The math of incense is like the math of life, I suppose: the rumour scent of what could be, and then some kind of ignition, and the whorls of beauty waft, disperse, go invisible and for all of that linger a good while in the fabric of things.

But the aftermath of incense is there too: a little dust pile of leavings, like the shucked-off skin of a snake you find in the woodpile when you start to dig into it come the cold, as clear and as manifest a sign of life lived as there’s ever been. You’d do well not to disturb it. It’s prone to air moving in the same way its scented ancestor is, yes, but it is irreducibly dust, the kind the bible intones over. It’s a kind of doneness, an overness.


Year’s End has some of that dusty, redolent melancholy about it. There are spent calendars on the wall, spent appointment books in the drawer, proof that you’ve been at it. For us northerners there’s the rooting about in the closet for the right clothes, getting the truck sprayed beneath to ward off the inevitable salt-enabled rust for another run through the slush.

A year, by many measures, isn’t a long time. It was mercilessly short for those who might have found this year to be their last one among us. So also for those who loved them. Sixty five million of us, give or take, had that kind of a year, left their dust by the roadside where the bylaws permitted.


The waning of the light is hard on some of us. Moods metastasize. Resilience is gone till spring. The darkness gathers in heaps.
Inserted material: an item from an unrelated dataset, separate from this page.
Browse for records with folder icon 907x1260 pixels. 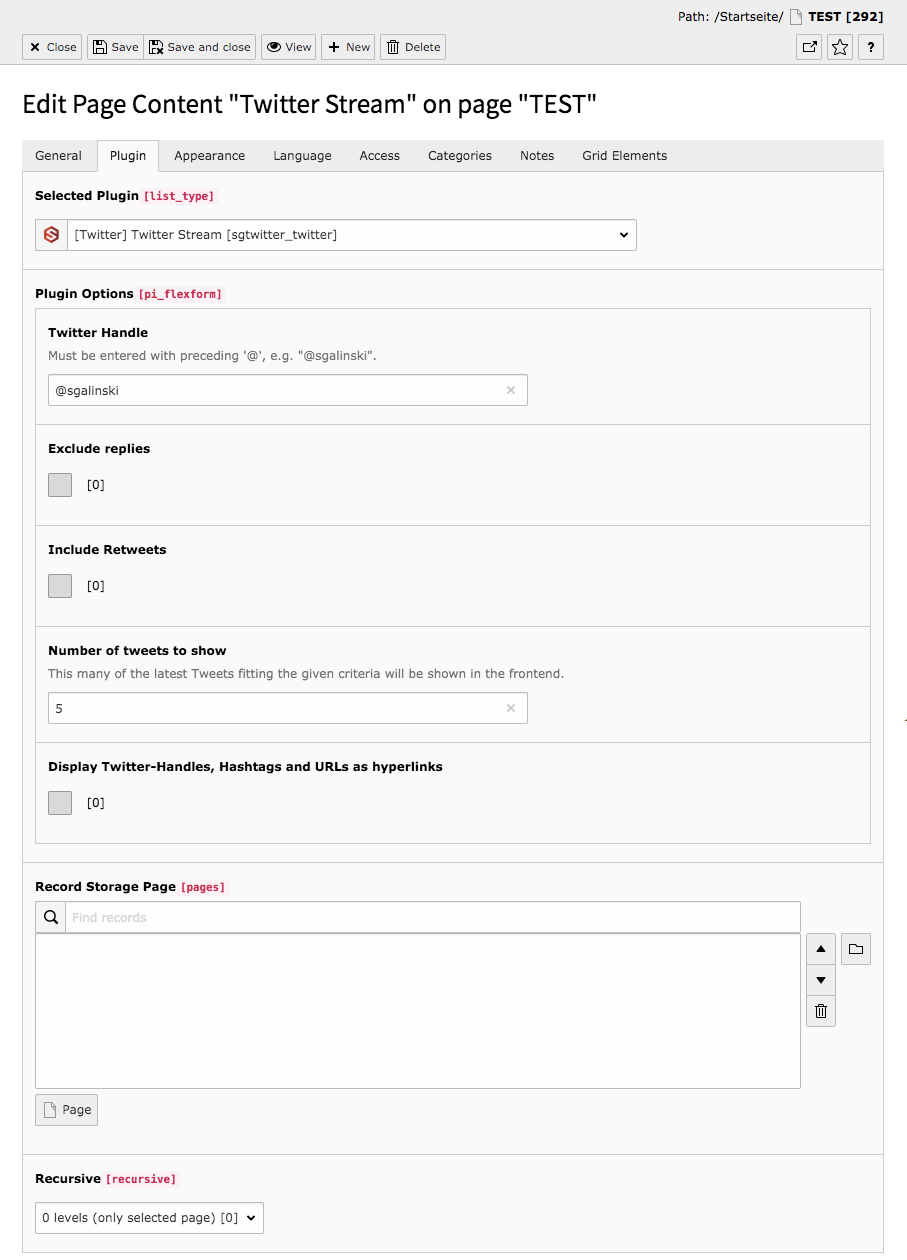click(856, 949)
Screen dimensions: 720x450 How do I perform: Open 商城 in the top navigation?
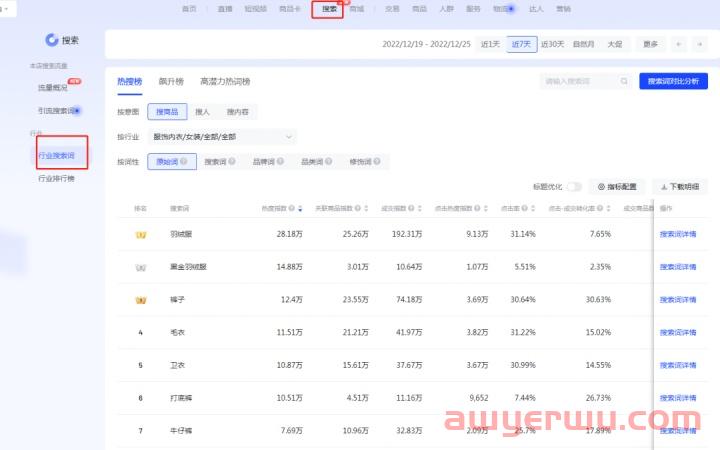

On the farm we are spent by 7 pm. 7 pm has us looking for the door, glad of the quiet that still pertains out here. It is our midnight. We joke about it: good practice for getting old. It bewilders the visitors, who liken it to jet lag, or a kind of fresh air hangover.

The darkness is older than we are. It belongs here in a way we never will. It isn’t rest, or respite. It’s time’s casings. It’s good to wonder without fatalism as things go seasonably dim: what might have seen it’s last? It helps I think, this kind of talley. You don’t want to be ambushed by things that are already true.


Blessings from the barricades, folks. Many, many thanks for opening these newsletters, reading them, letting me know that you do. Would that the sombre and shortened days grant solace.